(Dataset entries)
........

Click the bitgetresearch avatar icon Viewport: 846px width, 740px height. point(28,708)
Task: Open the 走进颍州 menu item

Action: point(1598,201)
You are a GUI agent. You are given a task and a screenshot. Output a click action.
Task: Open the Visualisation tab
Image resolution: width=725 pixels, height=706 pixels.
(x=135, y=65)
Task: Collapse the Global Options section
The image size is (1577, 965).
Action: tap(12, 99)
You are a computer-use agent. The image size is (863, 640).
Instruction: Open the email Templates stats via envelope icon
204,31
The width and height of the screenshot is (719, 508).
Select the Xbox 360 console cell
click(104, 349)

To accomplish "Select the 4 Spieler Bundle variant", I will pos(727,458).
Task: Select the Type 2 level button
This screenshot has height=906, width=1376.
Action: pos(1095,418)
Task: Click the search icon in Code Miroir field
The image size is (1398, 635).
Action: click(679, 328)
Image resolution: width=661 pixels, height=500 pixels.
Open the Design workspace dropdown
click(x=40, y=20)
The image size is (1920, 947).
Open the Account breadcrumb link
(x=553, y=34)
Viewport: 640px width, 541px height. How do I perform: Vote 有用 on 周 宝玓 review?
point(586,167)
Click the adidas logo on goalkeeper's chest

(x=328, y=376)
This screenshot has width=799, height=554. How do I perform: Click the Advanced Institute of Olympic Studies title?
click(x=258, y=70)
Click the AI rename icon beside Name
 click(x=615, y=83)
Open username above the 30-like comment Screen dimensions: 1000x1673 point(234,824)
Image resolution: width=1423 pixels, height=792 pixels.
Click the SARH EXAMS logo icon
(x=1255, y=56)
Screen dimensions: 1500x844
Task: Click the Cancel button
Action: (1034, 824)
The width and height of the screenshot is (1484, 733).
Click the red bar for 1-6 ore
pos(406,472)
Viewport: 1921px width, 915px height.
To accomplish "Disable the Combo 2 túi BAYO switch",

........

→ **How to complete this task**
Copy out the data above, word for word.

→ **Solution for this problem**
Click the bitgetresearch avatar icon Viewport: 846px width, 740px height. point(28,708)
Task: Open the 走进颍州 menu item

Action: point(1598,201)
You are a GUI agent. You are given a task and a screenshot. Output a click action.
Task: Open the Visualisation tab
Image resolution: width=725 pixels, height=706 pixels.
(x=135, y=65)
Task: Collapse the Global Options section
The image size is (1577, 965).
Action: tap(12, 99)
You are a computer-use agent. The image size is (863, 640).
Instruction: Open the email Templates stats via envelope icon
204,31
The width and height of the screenshot is (719, 508).
Select the Xbox 360 console cell
click(104, 349)

To accomplish "Select the 4 Spieler Bundle variant", I will pos(727,458).
Task: Select the Type 2 level button
This screenshot has height=906, width=1376.
Action: pos(1095,418)
Task: Click the search icon in Code Miroir field
The image size is (1398, 635).
Action: click(679, 328)
Image resolution: width=661 pixels, height=500 pixels.
Open the Design workspace dropdown
click(x=40, y=20)
The image size is (1920, 947).
Open the Account breadcrumb link
(x=553, y=34)
Viewport: 640px width, 541px height. How do I perform: Vote 有用 on 周 宝玓 review?
point(586,167)
Click the adidas logo on goalkeeper's chest

(x=328, y=376)
This screenshot has width=799, height=554. How do I perform: Click the Advanced Institute of Olympic Studies title?
click(x=258, y=70)
Click the AI rename icon beside Name
 click(x=615, y=83)
Open username above the 30-like comment Screen dimensions: 1000x1673 point(234,824)
Image resolution: width=1423 pixels, height=792 pixels.
Click the SARH EXAMS logo icon
(x=1255, y=56)
Screen dimensions: 1500x844
Task: Click the Cancel button
Action: (1034, 824)
The width and height of the screenshot is (1484, 733).
Click the red bar for 1-6 ore
pos(406,472)
Viewport: 1921px width, 915px height.
To accomplish "Disable the Combo 2 túi BAYO switch",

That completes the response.